The consumer price index (CPI) – the measure of inflation – slipped 6% over the year to the June quarter. It rose 0.8% quarter-on-quarter.
Meanwhile, employees saw their living costs climb another 1.5% over the three months to June, clocking in 9.6% higher than they were in same quarter of 2022.
“The rise in annual living costs for employee households is the largest increase since this series started in 1999,” ABS head of prices statistics Michelle Marquardt said.
“The last time the CPI recorded an annual increase of 9.6% was in 1986.”
And it wasn’t just the nation’s employees feeling the pinch.
All measured household types have seen their cost-of-living increase faster than the CPI over the last 12 months.
Australians receiving the age pension saw their living costs rise 6.7% over the year to the June quarter while those of self-funded retirees lifted 6.3%.
“Higher prices for insurance, food, and housing contributed to increased living costs for all household types,” Ms Marquardt said.
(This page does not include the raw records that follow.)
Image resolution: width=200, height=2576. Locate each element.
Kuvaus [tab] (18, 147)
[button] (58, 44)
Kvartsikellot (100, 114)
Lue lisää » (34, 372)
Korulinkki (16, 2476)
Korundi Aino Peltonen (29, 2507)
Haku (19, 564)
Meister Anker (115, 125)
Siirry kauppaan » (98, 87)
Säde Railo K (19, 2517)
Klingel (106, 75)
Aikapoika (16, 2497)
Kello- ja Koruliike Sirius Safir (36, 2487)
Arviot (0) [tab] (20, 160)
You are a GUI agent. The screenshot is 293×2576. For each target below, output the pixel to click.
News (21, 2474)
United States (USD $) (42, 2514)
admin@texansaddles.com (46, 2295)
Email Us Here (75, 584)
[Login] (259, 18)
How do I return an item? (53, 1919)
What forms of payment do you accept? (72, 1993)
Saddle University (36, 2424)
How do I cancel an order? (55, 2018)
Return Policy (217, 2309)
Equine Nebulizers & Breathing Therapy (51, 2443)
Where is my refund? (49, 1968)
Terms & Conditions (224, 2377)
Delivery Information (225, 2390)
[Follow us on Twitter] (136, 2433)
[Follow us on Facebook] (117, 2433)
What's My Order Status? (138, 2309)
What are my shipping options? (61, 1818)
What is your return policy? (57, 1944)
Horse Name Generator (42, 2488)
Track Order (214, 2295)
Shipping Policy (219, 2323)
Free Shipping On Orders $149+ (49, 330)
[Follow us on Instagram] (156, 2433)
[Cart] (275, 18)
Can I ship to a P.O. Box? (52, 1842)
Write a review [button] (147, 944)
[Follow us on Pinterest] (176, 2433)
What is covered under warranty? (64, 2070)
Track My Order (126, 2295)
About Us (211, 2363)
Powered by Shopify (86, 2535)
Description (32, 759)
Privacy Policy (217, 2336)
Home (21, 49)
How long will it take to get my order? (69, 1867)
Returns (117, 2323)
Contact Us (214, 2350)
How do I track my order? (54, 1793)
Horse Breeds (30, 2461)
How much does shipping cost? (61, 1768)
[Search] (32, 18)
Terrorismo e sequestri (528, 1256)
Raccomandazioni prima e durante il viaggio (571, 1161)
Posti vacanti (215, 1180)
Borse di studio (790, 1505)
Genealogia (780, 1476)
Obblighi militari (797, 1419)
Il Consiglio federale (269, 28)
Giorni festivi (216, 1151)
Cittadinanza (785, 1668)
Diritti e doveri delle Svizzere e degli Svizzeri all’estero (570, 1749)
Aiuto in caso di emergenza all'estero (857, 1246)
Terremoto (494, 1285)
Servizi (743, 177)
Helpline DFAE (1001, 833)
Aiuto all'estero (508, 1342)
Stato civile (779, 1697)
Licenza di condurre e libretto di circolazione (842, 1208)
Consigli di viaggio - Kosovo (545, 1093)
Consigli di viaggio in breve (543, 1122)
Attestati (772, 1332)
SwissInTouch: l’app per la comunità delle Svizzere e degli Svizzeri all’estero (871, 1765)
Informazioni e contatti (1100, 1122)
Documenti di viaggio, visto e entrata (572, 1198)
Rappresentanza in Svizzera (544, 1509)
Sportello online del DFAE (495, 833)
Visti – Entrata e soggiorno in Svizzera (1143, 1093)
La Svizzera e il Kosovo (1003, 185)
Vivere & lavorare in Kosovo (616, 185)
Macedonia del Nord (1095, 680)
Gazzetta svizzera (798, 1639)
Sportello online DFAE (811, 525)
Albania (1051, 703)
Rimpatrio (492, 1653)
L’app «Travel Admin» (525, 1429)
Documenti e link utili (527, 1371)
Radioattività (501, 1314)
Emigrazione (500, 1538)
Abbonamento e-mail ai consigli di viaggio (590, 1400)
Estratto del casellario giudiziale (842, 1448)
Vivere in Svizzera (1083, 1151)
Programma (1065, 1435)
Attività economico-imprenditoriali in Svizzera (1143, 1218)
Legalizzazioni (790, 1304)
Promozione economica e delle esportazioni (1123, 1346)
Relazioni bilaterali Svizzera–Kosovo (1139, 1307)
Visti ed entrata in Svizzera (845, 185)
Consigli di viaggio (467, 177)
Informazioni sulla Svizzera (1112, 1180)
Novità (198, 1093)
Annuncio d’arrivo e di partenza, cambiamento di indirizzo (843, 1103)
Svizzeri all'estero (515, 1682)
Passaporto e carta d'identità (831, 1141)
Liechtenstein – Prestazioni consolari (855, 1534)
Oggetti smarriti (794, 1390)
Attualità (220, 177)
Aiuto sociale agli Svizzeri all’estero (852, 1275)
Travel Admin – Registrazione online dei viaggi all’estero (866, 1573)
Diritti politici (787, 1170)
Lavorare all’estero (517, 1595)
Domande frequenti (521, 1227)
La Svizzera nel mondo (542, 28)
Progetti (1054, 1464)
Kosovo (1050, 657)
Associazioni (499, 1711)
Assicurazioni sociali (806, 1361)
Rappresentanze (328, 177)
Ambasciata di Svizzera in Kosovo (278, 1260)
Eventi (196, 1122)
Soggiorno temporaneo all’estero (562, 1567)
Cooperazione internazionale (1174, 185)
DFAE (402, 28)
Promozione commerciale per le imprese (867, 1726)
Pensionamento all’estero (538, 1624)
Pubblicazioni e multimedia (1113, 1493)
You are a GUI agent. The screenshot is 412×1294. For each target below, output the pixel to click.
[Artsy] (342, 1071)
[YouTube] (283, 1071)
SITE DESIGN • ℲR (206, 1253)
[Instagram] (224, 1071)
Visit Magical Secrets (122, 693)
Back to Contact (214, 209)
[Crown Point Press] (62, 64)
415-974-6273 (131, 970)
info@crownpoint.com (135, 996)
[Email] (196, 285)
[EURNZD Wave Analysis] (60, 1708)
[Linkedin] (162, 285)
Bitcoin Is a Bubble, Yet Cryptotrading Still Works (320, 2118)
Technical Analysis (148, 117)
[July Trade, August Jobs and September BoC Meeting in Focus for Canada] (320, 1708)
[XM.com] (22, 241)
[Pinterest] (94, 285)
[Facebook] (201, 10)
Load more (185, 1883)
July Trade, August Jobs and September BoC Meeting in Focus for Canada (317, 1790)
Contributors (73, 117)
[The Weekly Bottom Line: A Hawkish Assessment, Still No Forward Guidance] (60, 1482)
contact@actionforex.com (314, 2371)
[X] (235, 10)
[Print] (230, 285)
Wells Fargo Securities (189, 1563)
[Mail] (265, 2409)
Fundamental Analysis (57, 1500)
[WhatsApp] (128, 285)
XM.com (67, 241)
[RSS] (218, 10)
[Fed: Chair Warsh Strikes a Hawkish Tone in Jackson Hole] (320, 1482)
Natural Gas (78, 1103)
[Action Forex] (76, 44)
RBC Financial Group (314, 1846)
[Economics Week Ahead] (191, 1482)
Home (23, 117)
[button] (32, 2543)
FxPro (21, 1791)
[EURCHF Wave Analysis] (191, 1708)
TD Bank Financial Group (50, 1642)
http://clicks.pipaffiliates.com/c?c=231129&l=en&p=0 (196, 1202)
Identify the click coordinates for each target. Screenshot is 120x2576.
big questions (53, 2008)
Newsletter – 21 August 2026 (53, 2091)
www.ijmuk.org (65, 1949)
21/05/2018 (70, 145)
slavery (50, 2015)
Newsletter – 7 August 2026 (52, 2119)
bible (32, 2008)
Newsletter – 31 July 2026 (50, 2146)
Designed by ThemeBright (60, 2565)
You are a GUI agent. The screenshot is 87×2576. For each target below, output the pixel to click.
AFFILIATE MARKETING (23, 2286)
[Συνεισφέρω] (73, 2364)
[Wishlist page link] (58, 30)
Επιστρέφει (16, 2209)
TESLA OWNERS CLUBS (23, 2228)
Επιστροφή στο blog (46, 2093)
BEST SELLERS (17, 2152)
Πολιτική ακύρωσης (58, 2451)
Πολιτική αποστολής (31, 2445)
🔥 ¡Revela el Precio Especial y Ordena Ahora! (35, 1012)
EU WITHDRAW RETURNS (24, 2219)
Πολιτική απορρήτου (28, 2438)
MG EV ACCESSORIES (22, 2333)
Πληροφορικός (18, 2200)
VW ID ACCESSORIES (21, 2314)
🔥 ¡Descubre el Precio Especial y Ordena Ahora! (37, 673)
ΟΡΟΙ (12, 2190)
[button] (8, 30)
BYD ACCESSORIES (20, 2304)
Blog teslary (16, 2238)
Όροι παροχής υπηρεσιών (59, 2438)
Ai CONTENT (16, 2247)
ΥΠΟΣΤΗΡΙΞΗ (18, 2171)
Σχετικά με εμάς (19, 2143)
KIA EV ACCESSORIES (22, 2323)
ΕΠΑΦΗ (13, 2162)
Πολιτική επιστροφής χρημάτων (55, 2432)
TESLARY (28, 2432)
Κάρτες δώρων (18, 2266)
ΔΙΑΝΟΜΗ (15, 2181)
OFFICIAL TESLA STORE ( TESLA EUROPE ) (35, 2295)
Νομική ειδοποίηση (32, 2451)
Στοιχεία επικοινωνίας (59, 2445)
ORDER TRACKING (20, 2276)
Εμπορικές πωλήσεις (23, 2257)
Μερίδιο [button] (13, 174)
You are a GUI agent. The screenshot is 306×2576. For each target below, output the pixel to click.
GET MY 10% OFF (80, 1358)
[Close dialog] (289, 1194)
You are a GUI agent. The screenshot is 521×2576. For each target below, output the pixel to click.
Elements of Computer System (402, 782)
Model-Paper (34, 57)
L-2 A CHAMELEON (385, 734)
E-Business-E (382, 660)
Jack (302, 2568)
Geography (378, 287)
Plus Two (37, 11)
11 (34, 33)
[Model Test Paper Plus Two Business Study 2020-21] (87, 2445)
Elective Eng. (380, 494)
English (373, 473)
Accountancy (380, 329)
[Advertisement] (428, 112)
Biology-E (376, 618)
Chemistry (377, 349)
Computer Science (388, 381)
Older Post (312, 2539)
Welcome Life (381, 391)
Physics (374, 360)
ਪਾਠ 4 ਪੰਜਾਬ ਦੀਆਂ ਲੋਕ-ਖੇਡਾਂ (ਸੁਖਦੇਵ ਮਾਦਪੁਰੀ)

"The impact of price changes on household budgets varies between household types with their different spending patterns."
The rising financial pressure felt by Aussie households appears to be having major ramifications on the retail sector.
Data released last week found retail turnover slipped 0.8% in June to around $35.2 billion, surprising economists and marking the first monthly fall since November 2022.
The major difference between the ABS’s living cost indexes and the CPI is the inclusion of mortgage interest rates in the former and new dwelling costs in the latter.
Perhaps unsurprisingly, the largest dint felt by the finances of Aussie workers came from rising interest rates on home loans – with interest charges climbing more than 91% year-on-year.
The Reserve Bank of Australia (RBA) began hiking the cash rate from a record low of 0.1% in May 2022 in a bid to tame inflation.
That's also coincided with many homeowners rolling off fixed-rate mortgages amid the high interest rate environment.
Economists at the big four banks now predict the cash rate peaked at 4.1% in June, with two consecutive holds put forward since.